Boy, that was a pill to swallow. The thing is…he really is a wonderful husband. He has never made me feel like I was ugly or “too fat” for him. He has always been so convincing in his reassurances that I was beautiful that I was honestly pretty blindsided that this was the truth of things. From the outside looking in you would probably think that obviously that was the problem with our sex life. But he honestly never made it feel that way. Just that day I had the first inkling that my size was the problem. He wishes he could take it back. He has tried to talk it away. He has even tried to make it seem like he is really wanting to be intimate with me. But you can’t take those things back. It is how he feels. I can’t be mad at that. He can’t help it. I know he loves me. He is the most wonderfully supportive person I have in my life. It’s just a bit of a crushing blow, I suppose.

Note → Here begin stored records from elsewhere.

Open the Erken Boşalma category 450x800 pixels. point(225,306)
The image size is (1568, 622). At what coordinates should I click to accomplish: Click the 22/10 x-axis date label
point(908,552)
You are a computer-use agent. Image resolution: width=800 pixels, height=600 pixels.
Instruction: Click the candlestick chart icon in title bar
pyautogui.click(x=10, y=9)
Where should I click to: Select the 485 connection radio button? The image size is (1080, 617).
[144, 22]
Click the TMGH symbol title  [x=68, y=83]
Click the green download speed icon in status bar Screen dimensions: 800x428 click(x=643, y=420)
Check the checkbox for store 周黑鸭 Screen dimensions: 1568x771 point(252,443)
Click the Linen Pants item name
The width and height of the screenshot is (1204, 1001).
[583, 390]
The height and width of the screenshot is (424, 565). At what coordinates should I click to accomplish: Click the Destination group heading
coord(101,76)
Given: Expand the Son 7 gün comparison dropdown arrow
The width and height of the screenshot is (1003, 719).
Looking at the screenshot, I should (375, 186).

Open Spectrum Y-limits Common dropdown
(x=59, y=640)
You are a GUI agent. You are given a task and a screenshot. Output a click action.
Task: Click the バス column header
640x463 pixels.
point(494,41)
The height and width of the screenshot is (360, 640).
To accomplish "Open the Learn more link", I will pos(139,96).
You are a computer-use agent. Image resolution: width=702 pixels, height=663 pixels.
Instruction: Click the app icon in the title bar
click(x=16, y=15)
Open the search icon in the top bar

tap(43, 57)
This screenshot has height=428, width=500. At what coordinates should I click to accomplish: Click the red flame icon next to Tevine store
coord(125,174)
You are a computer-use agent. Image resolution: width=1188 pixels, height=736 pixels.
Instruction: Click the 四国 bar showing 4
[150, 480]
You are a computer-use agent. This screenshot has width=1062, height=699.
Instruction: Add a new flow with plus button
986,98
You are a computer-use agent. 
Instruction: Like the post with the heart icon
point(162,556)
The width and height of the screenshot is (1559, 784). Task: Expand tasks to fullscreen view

It should be said that other than sex, we have a great marriage. We play games together, watch movies, spend a lot of time with each others’ families. Other than this issue, we even have pretty great communication. I hate that this affects me so badly. “It’s just sex.” But it really isn’t. It’s intimacy. It’s one thing that you share with each other and no one else. It is really important to me. I wish it weren’t. I wish I didn’t care. But I do.

I just hope I can lose weight so my husband can be proud of me and think I’m beautiful the way he once did. I want to be healthy. If anything, this is just one more thing to keep me motivated. But it still leaves a bitter taste in my mouth.

My 400lb Battle With Mental Illness

I don’t think it’s any coincidence that I am 400 pounds and also suffer from severe depression/Bipolar Disorder. I think one thing that is very much misunderstood is that my weight didn’t have a big impact on my depression as much as my depression caused an impact on my weight.

I have struggled with this illness since I was a child. It has never been easy and there was never any “trigger” that sparked my behavior and illness. It is ingrained in me and it will always be a part of me. Just to clear up any misconceptions-there are different types of Bipolar along with different symptoms. I do not have euphoria. Ever. My mania is along the lines of very increased irritability and uncontrollable bouts of rage. I am hyper, but irritated and mad. Not euphoric. On the other end is just extreme bouts of depression. I feel the depression more so than the mania. And as a child one of my main coping mechanisms was to eat.

The things you do as kids really have a profound impact on your life as an adult. I have never been good at coping and that is the only way I know how. I have tried therapy but it has never helped as far as coping mechanisms. I do take medication but it does not “fix” you. So I am still stuck trying to figure out how to cope. I tend to use video games as a huge escape. That’s not really healthy either.

I have no point to this post other than to share my struggles. I don’t have any answers right now. I am stuck trying to dig myself out of the hole I am in. Trying to do it in a healthy way. There is so much more I could say but my thoughts feel way too muddled to express myself coherently. I guess this post is just to help you get to know me a little better. It’s not an excuse for my situation. Just a little background.

One thing I WILL say is that cliches are right on. Exercise really does help you feel better. I have felt happier for the most part since starting to exercise and drink a lot of water. It feels cleansing for the soul. The hardest part is just getting motivated to do it. It is so hard to fight the battle raging within you to do something as simple as get out of bed and work out. But a 30 minute exercise first thing when you do manage to get out of bed can make a world of difference for the rest of your day.

I believe in all of you. I know you can do this! I know I can do this. I just need to believe in myself, too.

Thank you all!

You guys have been so encouraging and have been a really great source of inspiration when I’m feeling like I did yesterday. I didn’t want to do anything, but I read your comments and somehow mustered up the energy to work out and I felt so much better.

Thank you all so much for your support!